| 処理対象一覧 |
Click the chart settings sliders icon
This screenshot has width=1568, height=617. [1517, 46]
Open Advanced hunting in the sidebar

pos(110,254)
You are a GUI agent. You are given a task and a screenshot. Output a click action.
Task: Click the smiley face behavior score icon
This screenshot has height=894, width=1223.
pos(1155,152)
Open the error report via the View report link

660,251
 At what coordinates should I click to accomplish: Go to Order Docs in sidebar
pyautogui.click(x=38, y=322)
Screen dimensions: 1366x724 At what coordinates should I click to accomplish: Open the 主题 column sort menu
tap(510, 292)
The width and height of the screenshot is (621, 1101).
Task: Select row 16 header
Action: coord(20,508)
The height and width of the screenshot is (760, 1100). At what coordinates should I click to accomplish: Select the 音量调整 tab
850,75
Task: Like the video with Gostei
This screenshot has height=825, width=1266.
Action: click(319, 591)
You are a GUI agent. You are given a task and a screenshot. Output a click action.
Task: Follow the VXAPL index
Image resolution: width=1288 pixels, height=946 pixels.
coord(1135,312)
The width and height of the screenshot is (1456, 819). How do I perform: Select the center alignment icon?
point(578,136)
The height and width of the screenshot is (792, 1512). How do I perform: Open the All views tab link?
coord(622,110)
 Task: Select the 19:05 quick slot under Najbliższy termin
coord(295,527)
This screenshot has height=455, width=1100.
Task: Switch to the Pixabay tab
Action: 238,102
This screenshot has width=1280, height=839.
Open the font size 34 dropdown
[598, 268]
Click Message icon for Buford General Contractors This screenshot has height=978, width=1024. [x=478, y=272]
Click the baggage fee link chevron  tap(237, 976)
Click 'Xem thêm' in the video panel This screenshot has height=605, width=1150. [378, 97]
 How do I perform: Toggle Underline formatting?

| 作業指示 |
「Click 'Xem thêm'」を含む行から一覧の末尾までの行を、両端の行も含めて、空行を除いた番号付きリストに整理してください。

| 回答は以下 |
1. Click 'Xem thêm' in the video panel This screenshot has height=605, width=1150. [378, 97]
2.  How do I perform: Toggle Underline formatting?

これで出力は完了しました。